Menurut isi prasasti Leran, sima ri Leran adalah tanah
perdikan bebas pajak, yang sebagian penduduknya pedagang, batasnya di sebelah
timur berupa gerbang timur; di utara berbatasan dengan padang rumput yang
disebut milik Si Dukut; di utaranya pula berbatasan dengan tambak Si Bantawan;
lurus ke utara berbatasan dengan batu suci tanda sima di ujung batwan. Di
tempat suci bernama batwan ini bersemayam arwah suci Rahyangta Kutik.
Berdasar bunyi Prasasti Leran, di area sekitar makam Leran dimana terdapat makam Fatimah binti Maimun pada masa Singasari Majapahit pernah dijadikan daerah perdikan (sima) bebas pajak. Tetapi tidak jelas, apa yang disebut susuk ri batwan (tempat suci di batwan) yang dijadikan persemayaman arwah Rahyangta Kutik.
Sebab, di Dusun Leran tidak ditemukan bekas reruntuhan candi. Oleh karena itu, sangat besar kemungkinan yang disebut susuk ri batwan itu adalah makam Fatimah binti Maimun yang identitas Keislamannya pada abad ke-13 sudah kurang jelas. Penduduk Leran dan sekitarnya yang pada abad ke-13 banyak menganut agama Syiwa-buddha, kemungkinan menganggap makam Fatimah binti Maimun sebagai susuk (tempat suci) di batwan dan almarhumah Fatimah binti Maimun dianggap sebagai arwah suci Rahyangta Kutik, di mana kata kuti dalam bahasa Sanskerta bisa bermakna ‘biara Buddha’ dan bisa pula bermakna ‘gubuk’.

- **Tugas**
(A) Tuliskan ulang bagian teks tentang Prasasti Leran mulai dari "Berdasar bunyi Prasasti" sampai "arwah Rahyangta Kutik.", tanpa mengubah satu kata pun.
(B) Sebutkan semua batas sima ri Leran yang disebut dalam teks tentang Prasasti Leran.

- **Data sumber**

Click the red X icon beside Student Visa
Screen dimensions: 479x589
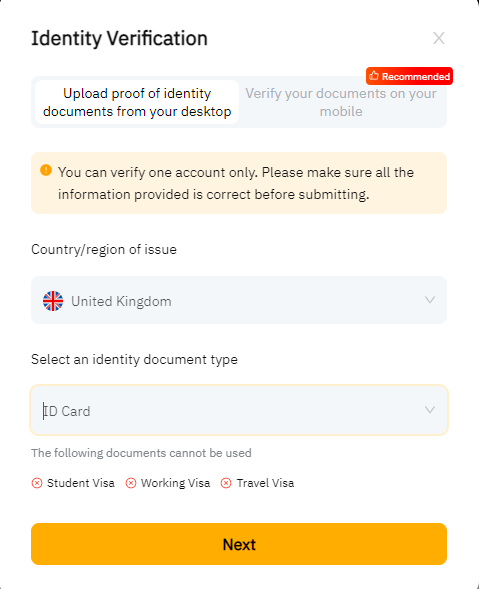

- **Jawaban benar**
(A)
Berdasar bunyi Prasasti Leran, di area sekitar makam Leran dimana terdapat makam Fatimah binti Maimun pada masa Singasari Majapahit pernah dijadikan daerah perdikan (sima) bebas pajak. Tetapi tidak jelas, apa yang disebut susuk ri batwan (tempat suci di batwan) yang dijadikan persemayaman arwah Rahyangta Kutik.

(B)
- gerbang timur (sebelah timur)
- padang rumput yang disebut milik Si Dukut (utara)
- tambak Si Bantawan (utara)
- batu suci tanda sima di ujung batwan (lurus ke utara)